I have been left shaken by a ghastly nightmare I had recently. A few nights ago, I had just turned in after a couple of glasses of feni and was drifting comfortably off to sleep, when it all started.
I dreamt that I was in Parliament, sitting quietly, perfecting the art of snoozing with my eyes open. I had just let out a gentle snore, when a guy who looked a lot like Arun Jaitley strode past me to the prime minister and warmly congratulated him on selecting a fine economist like Raghuram Rajan to head the Reserve Bank of India. “Oh rubbish, you guys would have done the same,” said a lady who, in the dim light, resembled Sonia Gandhi. I watched the bonhomie with a gnawing sense of dread.
“By the way, I really think Antony was an idiot to have reacted the way he did to the Pak intrusion,” continued the Sonia look-alike. “No, no, we all make mistakes,” said an old guy I took to be Advani. “Just look at my silly resignation drama,” he added.
Where was the mud-slinging, the mutual recrimination? “Hey,” said a person who reminded me of Yashwant Sinha, “shouldn’t we do something to help Durga Shakti Nagpal?” “Do you have any idea of the number of honest officers we’ve transferred?” said a chap who looked like Kapil Sibal. “Can’t be more than the number we suspended,” chortled a BSP lawmaker. “We too have done our bit,” interjected a BJP MP. That was the cue for a chap who looked like Mulayam. “That’s absolutely no excuse,” he said apologetically, “this time we’ve gone too far.” I couldn’t take this level-headed moderation any more, my hands had become cold and clammy and I was shrouded by a sense of doom.

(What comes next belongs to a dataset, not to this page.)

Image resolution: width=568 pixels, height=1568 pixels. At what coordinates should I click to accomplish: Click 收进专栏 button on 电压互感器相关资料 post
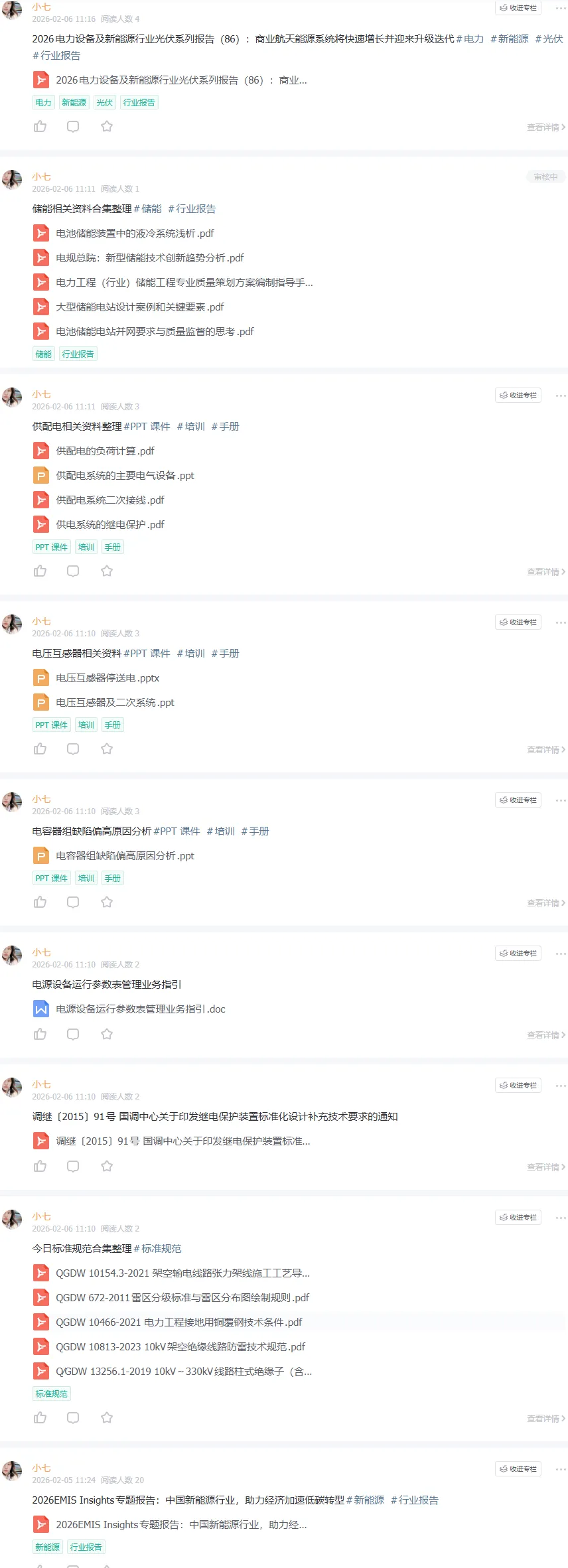(518, 622)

“Yes, but what can you do, we all need goons,” sighed a Congress MP. “Not to forget the political funding,” lamented a BJP honcho. “Oh, talking about politics,” said a Kamal Nath look-alike, “we really need to pass the food Bill.” “Of course, it’s not anti-farmer at all, I just say that for effect,” laughed a Samajwadi Party legislator. “But the public distribution system does leak like a sieve,” protested a guy who resembled Chidambaram. “Heck, some of the states that have done the most for food security are run by us,” said the Yashwant Sinha clone, “we’ve just been opposing the Bill because you guys get a political advantage.” “Entirely understandable,” said a sardar who resembled the prime minister. I broke out in a cold sweat at the brotherly love.
A chap who looked leftist piped up, “I’m so sorry, we should have supported foreign investment in insurance, it’ll bring in much-needed dollars.” “No, no, we’ve really let the economy slide. And look how high inflation is,” said the Chidambaram clone. My knees buckled in terror. Faced with such disarming candour, how would we blow things up out of all proportion? What would happen to our shouting matches on television? All the fun would go out of politics. If everything was sweet reasonableness, what on earth would I write about? All I could do was whisper, “The horror! The horror!”
I woke up bathed in sweat. The first thing I did was switch on the TV news. As I watched our leaders rant and rave, stage dramatic walk-outs and preen for the cameras, relief flooded through me. Never again, I promised, would I have feni for a nightcap.